PROBLEM STATEMENT: All lines from the opening of the entries below through the line containing "Select the 대" must be output exactly as they appear, with no other lines.

TASK DATA:
○ ○ ○ ○
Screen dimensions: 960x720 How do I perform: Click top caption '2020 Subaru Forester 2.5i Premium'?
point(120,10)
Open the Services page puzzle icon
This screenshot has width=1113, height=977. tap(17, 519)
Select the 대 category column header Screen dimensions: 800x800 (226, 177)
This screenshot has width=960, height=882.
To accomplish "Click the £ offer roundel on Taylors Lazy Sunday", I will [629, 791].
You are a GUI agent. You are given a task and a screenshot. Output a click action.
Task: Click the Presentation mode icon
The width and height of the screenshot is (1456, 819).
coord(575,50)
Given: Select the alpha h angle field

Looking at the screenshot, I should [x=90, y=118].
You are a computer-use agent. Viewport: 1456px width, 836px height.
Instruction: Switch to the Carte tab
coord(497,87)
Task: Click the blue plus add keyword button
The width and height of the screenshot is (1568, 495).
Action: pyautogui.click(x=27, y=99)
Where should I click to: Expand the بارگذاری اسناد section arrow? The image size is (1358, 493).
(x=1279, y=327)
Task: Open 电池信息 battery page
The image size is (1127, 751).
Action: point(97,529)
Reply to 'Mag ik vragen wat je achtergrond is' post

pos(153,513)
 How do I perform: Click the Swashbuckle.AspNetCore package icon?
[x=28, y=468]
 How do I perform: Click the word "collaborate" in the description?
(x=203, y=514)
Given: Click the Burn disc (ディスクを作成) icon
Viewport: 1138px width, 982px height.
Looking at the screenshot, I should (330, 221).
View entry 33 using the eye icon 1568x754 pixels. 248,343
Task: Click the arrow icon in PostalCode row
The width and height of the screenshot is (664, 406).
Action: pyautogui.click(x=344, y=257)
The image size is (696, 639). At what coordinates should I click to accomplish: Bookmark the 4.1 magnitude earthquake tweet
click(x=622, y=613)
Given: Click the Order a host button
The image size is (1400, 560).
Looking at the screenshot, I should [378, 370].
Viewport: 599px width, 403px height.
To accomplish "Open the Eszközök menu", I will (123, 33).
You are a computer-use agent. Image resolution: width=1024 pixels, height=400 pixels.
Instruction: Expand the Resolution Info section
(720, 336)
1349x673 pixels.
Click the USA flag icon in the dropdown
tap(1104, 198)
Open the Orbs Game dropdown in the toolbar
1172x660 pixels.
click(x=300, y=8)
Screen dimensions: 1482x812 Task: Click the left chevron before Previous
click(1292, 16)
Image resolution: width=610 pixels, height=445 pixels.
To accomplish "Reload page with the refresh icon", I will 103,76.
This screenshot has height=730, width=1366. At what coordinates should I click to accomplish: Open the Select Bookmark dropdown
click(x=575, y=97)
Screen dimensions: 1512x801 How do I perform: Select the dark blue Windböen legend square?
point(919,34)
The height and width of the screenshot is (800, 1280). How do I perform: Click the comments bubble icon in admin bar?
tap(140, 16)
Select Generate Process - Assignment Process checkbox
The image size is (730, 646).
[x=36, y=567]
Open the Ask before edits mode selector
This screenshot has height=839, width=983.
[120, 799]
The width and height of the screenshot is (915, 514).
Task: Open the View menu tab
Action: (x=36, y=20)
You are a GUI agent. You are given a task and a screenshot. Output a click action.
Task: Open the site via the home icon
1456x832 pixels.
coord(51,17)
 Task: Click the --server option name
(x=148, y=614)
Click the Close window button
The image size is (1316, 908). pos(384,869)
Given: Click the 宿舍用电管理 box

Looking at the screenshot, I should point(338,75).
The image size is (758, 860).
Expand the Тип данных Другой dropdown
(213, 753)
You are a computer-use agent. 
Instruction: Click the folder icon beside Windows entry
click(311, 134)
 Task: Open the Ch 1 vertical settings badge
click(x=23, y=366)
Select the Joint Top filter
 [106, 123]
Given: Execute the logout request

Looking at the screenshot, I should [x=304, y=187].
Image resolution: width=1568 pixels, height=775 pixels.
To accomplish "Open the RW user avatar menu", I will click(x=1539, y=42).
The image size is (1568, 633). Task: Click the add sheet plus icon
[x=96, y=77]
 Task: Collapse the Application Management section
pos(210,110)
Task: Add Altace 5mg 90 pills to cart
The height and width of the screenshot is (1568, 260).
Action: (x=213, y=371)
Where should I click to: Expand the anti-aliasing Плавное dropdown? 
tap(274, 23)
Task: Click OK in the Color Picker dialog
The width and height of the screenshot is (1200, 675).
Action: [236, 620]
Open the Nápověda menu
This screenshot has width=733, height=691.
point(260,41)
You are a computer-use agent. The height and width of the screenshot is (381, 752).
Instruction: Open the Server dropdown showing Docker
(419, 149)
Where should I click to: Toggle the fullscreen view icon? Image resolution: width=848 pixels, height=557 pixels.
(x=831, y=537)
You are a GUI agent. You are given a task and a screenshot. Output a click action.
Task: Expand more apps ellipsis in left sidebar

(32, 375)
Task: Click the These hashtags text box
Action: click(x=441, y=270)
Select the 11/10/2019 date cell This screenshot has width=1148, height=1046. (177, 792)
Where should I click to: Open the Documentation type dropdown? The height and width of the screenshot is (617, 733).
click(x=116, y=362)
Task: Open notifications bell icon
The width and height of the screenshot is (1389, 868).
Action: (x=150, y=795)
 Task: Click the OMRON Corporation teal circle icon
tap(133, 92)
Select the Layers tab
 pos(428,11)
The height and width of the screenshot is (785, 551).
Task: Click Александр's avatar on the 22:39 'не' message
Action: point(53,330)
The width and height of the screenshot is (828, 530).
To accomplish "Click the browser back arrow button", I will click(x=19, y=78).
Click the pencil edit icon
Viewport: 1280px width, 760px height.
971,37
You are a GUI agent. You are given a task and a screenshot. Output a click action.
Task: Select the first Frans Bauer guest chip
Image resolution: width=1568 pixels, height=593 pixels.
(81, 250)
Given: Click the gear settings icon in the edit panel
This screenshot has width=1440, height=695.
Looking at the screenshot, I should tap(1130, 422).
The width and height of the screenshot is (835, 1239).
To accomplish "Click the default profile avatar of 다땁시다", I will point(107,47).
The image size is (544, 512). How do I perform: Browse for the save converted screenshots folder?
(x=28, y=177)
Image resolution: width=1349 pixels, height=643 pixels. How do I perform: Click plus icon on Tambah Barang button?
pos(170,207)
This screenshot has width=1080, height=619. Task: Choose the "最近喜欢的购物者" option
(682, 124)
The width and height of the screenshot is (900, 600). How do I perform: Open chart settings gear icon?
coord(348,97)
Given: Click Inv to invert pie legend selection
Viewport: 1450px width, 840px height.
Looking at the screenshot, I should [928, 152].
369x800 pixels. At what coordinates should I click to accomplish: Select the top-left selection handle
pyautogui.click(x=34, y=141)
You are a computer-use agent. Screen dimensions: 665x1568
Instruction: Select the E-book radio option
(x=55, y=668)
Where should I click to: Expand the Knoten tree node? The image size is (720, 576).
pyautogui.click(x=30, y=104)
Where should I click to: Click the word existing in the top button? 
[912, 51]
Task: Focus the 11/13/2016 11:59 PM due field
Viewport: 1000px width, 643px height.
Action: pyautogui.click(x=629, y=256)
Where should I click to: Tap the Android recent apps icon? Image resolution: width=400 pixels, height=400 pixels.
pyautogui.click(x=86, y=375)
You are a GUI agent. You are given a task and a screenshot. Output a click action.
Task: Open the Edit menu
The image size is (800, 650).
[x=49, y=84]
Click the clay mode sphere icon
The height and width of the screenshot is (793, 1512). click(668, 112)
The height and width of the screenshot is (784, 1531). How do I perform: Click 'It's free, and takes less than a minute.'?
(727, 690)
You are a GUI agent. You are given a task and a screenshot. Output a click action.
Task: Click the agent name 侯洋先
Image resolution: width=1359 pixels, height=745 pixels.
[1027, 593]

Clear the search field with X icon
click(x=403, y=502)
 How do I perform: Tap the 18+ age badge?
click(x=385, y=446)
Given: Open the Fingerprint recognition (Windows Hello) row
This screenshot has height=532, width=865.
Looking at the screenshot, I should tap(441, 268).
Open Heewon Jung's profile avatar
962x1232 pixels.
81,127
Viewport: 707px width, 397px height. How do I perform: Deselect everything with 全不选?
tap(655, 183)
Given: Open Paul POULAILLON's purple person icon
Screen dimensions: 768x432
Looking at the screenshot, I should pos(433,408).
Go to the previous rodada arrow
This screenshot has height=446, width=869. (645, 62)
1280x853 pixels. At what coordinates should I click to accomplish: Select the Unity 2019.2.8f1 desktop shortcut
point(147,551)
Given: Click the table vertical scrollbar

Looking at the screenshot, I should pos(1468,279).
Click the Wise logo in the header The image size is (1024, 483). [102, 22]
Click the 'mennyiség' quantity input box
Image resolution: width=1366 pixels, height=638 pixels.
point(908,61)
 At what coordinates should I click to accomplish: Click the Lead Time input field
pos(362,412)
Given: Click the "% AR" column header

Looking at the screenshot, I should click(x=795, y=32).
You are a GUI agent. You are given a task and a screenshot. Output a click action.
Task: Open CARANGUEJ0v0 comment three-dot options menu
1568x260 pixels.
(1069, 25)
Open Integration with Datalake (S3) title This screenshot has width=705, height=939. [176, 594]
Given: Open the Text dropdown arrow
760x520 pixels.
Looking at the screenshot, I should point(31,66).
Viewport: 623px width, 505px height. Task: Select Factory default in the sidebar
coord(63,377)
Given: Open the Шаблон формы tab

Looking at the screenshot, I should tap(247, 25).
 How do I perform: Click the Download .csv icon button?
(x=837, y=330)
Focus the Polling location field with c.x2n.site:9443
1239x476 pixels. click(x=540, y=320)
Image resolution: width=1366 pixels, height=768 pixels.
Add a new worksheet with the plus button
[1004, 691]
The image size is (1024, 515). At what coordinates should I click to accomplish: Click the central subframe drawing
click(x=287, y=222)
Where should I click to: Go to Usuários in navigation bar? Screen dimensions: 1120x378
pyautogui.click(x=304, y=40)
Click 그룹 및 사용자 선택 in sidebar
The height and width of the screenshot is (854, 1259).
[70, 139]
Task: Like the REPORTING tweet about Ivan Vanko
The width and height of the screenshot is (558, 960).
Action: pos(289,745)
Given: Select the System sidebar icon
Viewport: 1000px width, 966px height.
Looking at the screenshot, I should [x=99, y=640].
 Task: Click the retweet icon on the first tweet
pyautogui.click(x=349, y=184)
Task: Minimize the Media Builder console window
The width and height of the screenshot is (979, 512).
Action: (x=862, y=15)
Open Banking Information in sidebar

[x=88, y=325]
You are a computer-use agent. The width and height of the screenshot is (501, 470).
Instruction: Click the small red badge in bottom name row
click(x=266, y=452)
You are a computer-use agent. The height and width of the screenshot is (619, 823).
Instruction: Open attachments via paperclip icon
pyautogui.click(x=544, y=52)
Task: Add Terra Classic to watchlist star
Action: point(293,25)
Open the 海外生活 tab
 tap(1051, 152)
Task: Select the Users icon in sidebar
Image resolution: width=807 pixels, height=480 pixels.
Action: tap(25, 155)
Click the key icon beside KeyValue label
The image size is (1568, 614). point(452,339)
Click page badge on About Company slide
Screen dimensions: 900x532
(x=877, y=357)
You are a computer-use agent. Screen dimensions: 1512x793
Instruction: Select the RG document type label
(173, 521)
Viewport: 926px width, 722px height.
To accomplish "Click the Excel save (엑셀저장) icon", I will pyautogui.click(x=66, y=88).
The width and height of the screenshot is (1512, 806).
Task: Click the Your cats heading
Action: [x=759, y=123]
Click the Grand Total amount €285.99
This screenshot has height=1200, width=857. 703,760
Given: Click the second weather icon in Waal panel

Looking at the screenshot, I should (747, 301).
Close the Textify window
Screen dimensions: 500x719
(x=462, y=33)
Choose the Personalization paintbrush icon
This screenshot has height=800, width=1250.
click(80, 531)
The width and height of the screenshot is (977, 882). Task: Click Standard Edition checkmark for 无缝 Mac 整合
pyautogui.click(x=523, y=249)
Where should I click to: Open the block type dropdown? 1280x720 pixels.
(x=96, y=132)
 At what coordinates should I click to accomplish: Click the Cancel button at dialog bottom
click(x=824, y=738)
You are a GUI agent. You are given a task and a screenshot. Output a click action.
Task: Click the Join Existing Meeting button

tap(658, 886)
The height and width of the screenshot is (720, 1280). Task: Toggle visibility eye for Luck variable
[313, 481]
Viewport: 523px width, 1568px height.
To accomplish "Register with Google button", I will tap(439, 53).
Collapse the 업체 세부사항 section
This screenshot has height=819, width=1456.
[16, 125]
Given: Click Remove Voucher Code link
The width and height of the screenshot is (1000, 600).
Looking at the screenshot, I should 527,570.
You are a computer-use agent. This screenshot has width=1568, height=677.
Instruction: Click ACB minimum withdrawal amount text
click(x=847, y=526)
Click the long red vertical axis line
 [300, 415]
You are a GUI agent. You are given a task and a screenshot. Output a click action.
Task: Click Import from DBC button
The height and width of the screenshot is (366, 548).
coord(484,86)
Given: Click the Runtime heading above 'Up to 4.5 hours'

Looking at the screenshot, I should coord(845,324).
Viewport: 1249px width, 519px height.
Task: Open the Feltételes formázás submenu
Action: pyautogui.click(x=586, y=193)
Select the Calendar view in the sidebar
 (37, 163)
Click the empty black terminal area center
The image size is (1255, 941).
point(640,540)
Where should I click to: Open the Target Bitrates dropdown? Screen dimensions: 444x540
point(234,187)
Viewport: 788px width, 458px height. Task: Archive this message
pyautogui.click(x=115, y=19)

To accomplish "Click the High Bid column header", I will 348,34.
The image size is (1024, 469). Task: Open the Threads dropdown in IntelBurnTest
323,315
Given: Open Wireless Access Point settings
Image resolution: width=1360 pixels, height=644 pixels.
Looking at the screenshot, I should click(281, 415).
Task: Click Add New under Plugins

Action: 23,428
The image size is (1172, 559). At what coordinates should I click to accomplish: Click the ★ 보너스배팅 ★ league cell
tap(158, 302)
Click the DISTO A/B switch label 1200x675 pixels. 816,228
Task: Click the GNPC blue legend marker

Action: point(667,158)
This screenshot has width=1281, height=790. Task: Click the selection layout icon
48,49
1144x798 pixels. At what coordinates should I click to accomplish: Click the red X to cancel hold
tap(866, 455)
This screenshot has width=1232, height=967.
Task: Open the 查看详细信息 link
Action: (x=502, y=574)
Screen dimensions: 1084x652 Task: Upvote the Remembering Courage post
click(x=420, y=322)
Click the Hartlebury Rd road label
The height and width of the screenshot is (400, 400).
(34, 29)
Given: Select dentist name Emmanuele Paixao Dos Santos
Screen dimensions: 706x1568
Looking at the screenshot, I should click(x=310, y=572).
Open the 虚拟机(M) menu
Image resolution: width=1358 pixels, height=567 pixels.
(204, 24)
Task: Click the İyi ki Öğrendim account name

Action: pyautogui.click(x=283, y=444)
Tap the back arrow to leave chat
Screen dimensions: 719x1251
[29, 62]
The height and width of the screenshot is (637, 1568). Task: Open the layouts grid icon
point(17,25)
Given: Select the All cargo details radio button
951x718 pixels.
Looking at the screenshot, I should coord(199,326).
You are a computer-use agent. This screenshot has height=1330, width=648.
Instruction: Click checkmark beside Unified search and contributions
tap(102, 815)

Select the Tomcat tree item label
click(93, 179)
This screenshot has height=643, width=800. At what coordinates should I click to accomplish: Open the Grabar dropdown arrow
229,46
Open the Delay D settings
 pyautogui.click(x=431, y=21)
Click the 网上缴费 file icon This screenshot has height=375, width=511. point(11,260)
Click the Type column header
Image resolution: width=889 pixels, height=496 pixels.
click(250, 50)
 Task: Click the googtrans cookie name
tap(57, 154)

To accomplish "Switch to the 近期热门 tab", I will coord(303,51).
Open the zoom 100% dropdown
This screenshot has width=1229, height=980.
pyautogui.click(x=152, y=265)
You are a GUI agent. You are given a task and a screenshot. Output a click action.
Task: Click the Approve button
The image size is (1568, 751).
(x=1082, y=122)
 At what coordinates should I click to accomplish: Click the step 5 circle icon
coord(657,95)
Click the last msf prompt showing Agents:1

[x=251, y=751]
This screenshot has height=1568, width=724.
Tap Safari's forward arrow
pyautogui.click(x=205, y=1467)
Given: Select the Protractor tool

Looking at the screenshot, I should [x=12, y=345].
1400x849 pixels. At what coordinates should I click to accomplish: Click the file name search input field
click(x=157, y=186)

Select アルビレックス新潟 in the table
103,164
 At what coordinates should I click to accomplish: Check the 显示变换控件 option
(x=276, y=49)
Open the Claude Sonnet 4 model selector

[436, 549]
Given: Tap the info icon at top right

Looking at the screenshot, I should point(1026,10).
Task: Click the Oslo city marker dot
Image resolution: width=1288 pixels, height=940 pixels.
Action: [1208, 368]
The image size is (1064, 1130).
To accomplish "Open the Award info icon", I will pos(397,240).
○ ○ ○ ○
EXPECTED ANSWER:
Screen dimensions: 960x720 How do I perform: Click top caption '2020 Subaru Forester 2.5i Premium'?
point(120,10)
Open the Services page puzzle icon
This screenshot has width=1113, height=977. tap(17, 519)
Select the 대 category column header Screen dimensions: 800x800 (226, 177)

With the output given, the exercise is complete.